» **Records for processing**:
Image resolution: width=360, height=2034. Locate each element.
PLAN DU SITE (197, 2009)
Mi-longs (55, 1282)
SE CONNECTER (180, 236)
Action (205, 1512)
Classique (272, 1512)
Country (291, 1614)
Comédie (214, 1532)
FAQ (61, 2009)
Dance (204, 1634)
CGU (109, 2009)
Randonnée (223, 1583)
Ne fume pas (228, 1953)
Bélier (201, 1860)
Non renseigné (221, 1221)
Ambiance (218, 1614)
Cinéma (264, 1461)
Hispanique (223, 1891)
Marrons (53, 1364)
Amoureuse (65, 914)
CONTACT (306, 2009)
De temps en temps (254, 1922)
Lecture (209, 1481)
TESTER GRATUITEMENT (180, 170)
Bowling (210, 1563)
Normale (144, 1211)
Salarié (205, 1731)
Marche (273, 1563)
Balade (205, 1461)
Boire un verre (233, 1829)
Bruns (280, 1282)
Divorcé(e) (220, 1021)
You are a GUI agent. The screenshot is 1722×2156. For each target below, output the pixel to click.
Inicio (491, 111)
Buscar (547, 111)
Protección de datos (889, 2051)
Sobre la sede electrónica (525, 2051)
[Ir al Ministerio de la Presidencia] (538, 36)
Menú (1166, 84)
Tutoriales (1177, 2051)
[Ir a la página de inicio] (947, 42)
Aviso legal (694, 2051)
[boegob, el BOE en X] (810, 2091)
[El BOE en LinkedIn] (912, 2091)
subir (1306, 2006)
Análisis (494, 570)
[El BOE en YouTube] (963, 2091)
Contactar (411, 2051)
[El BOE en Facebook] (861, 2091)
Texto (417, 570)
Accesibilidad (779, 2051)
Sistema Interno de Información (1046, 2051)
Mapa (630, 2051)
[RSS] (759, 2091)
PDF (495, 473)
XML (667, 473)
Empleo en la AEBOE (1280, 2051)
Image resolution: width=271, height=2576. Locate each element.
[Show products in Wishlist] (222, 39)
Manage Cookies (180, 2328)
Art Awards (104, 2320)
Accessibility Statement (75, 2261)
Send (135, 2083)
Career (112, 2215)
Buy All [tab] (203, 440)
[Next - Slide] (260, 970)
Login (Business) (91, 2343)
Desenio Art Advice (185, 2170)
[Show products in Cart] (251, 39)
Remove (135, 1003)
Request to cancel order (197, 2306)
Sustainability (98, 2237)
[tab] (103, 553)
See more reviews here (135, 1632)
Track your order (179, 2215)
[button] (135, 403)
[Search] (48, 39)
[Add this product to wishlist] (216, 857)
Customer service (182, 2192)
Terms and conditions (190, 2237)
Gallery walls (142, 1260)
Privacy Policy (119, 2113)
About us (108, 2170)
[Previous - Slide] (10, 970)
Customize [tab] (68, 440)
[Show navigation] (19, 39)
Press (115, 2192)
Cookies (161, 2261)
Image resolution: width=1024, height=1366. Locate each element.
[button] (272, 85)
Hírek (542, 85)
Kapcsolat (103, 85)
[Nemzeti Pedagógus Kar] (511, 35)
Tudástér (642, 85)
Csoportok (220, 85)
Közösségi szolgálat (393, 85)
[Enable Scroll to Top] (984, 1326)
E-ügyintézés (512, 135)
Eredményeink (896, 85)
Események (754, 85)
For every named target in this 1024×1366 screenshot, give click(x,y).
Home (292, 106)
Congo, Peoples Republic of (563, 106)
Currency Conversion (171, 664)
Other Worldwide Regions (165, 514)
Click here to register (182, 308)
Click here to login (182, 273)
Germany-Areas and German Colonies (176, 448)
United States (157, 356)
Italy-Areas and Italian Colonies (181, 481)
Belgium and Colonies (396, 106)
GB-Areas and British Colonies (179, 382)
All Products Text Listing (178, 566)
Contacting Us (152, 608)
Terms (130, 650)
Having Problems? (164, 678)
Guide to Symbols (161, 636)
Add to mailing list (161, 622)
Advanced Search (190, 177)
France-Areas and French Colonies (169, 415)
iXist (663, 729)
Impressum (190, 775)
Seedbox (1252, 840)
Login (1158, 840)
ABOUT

» **Task brief**: Check each line in the listing above for the string "Show", then report how many lines contain it, with no other text.

» **Response**: 3